PROVIDED ENTRIES below:

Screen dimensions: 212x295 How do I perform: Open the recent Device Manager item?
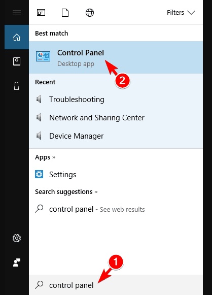coord(116,136)
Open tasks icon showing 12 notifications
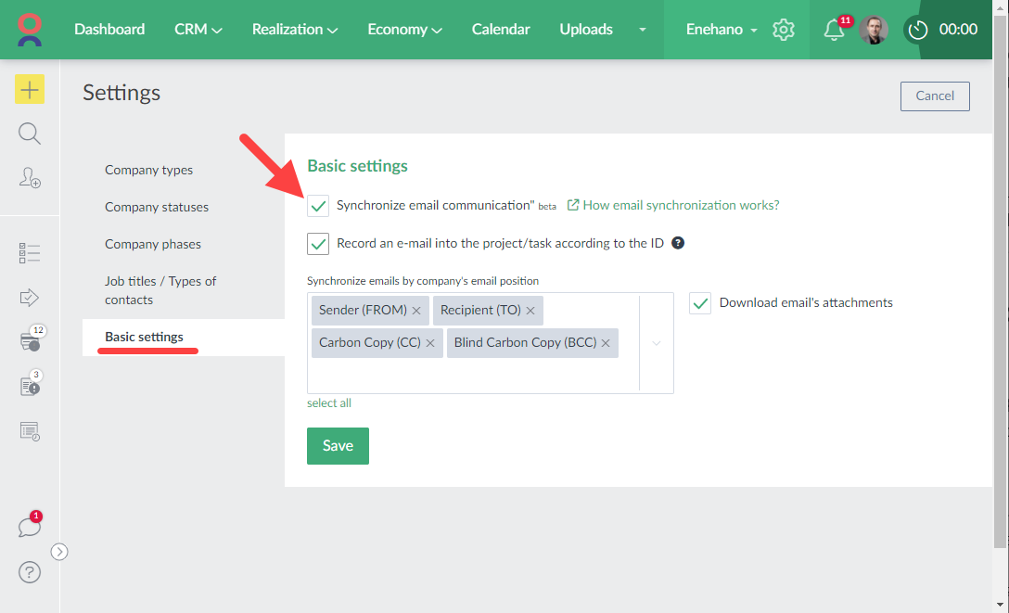This screenshot has width=1009, height=613. 29,341
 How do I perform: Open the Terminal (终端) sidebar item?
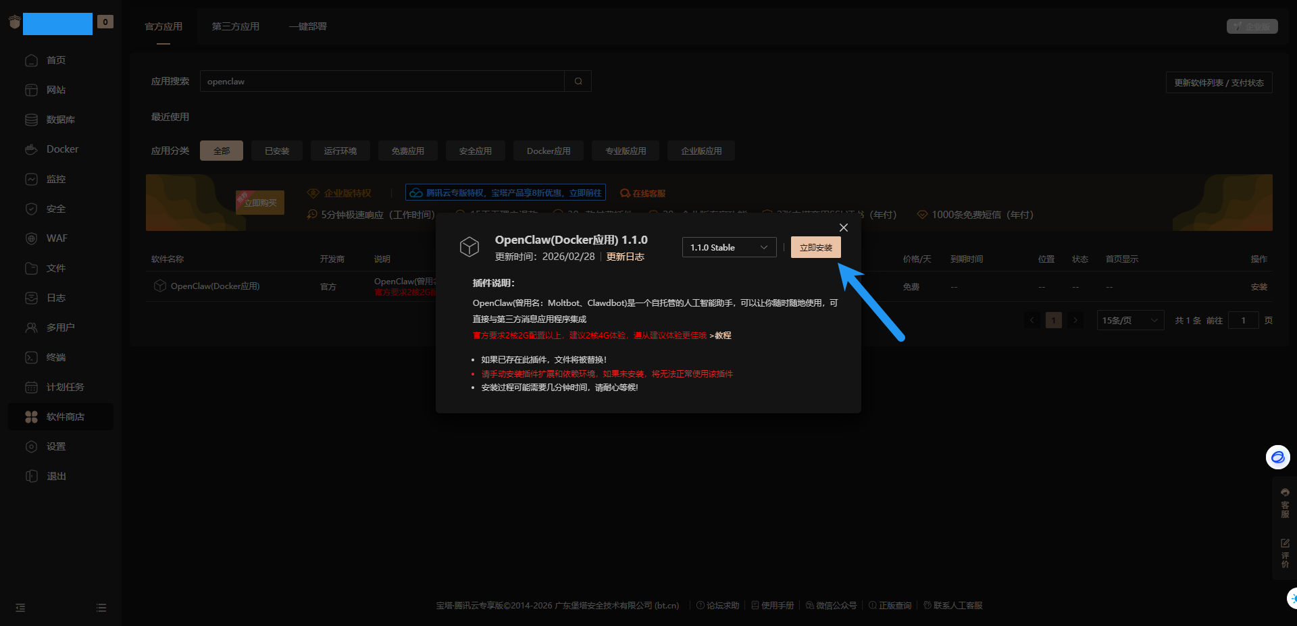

End of PROVIDED ENTRIES.

_TASK DETAILS_.
Nothing but an exact copy of the data, without pictures, should be returned.

_WRITTEN ANSWER_.
Screen dimensions: 212x295 How do I perform: Open the recent Device Manager item?
coord(116,136)
Open tasks icon showing 12 notifications
This screenshot has width=1009, height=613. 29,341
 How do I perform: Open the Terminal (终端) sidebar item?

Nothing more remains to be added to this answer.